Within the legal logic, several classifications are possible listing the types of laws we have. The most common and simplest form refers to the federal constitution, in its article 59, which lists the types used within the legislative process. There are six in total, currently:
- Amendments to the Constitution,
- Complementary laws,
- Ordinary laws,
- Delegated laws,
- Provisional measures,
- Legislative decrees,
Of all the normative types provided for in article 59, the ordinary law and the complementary law are the most frequently used, as they are the most common means of innovating the legal system, that is, creating, modifying, or extinguishing individual rights and obligations.
The constitution or charter is the document that brings together the fundamental laws of structuring the state, formation of powers, forms of government, and rights and duties of the citizen of a country.
It took 18 months until the 1988 constitution was approved. It was developed based on proposals from both congressmen and the population, through public hearings with representatives of social movements.
The idea of a new constitution arose with the process of political opening. Nicknamed the “citizen constitution”, it brought significant achievements in areas such as health, social security, social assistance, consumer rights, women’s rights, children’s and adolescents’ rights, indigenous rights, and working hours.
Amendments to the Constitution
May propose amendments to the constitution:
- one-third of the members of the Chamber of Deputies,
- one-third of the members of the federal senate,
- the president of the republic,
- more than half of the legislative assemblies of the states, each one manifesting itself by the majority of its components.
The Federal Constitution can be changed through a PEC (Proposed Amendment to the Constitution), which is evaluated by the CCJ (Committee on Constitution and Justice and Citizenship) of the chamber and senate, and voted on by deputies and senators.
In the 25 years that the current Magna Carta has been in force, it has received more than 70 amendments, the first being in 1992.

--------------------------------

## Work instructions
1 - Put this sentence from the text on types of laws into Spanish: "It took 18 months until the 1988 constitution was approved."
2 - Write the next part of the text on types of laws, picking up after its last sentence.
The material after the text on types of laws comes from a different source.

## Source data
--------------------------------

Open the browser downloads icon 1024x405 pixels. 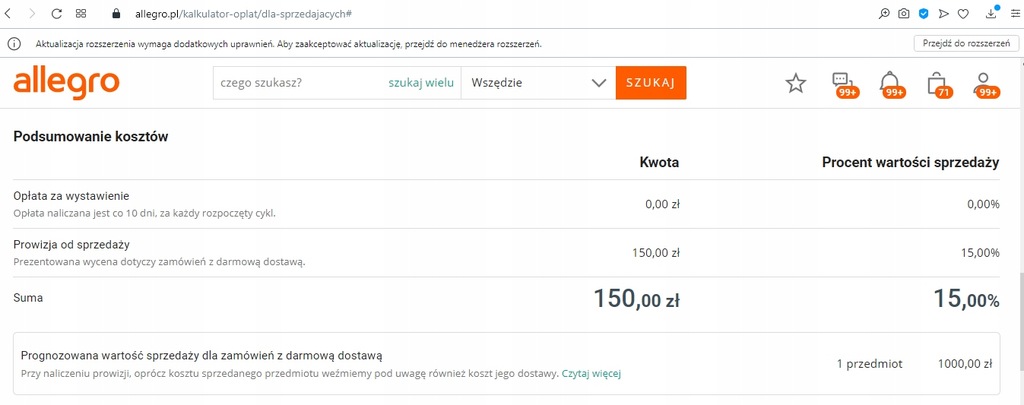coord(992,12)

--------------------------------

## Results for the exercise
1 - Pasaron 18 meses hasta que se aprobó la constitución de 1988.

2 -
It is natural for any organization to need change so that it can be in tune with internal and external social changes. Such changes may simply originate in customs, traditions, sociological or empirical changes, or even the position adopted by the country’s supreme court regarding a particular issue.
Any change must respect the foundations of the republic (Article 1 of the Constitution), as well as its objectives (Article 3). Thus, amendments must not denature the profile of the law, for the sake of its own supremacy.
The amendment to the Federal Constitution, as proposed, is considered an infra-constitutional act without any normativity, only entering the legal system after its approval, thus becoming a constitutional precept, in the same hierarchy as the original constitutional norms.
In the event of an amendment involving the precepts established by article 60 of the constitution, it will enter the legal system with constitutional status and must be made compatible with the other original norms.
International Treaties on Human Rights
As of 2004, with Constitutional Amendment no. 45, the international treaties that deal with human rights started to be incorporated into the law in a different way.
The amendment brought that international treaties and conventions on human rights that went through the process of approval by the legislature in a similar way to the Constitutional Amendments (3/5 of the votes, in 2 rounds of voting in both legislative houses), would be equivalent to the constitutional amendments.
In relation to other international treaties, the Supreme Court understands that such norms, to which is a signatory, have a “supralegal” nature, that is, they are at an intermediate level between the constitution and other laws, and their procedure for approval and the consequent integration of the Brazilian legal system is the same as the ordinary laws.
Complementary law is the normative species subject to a special legislative process and with its own subject. It serves to regulate the matters that the constituent legislator understands to be of fundamental importance.
At the same time, the content of the complementary law cannot be changed by ordinary law due to the approval criteria.
Likewise, matters reserved to the complementary law cannot be regulated by ordinary law, under penalty of unconstitutionality of the law for violating the constitutional precept that determines the reserve of competence of some matters to the scope of the complementary law.
The difference between ordinary law and complementary law resides in two aspects: the material and the formal. In the material aspect, we have matters that must be regulated by complementary law.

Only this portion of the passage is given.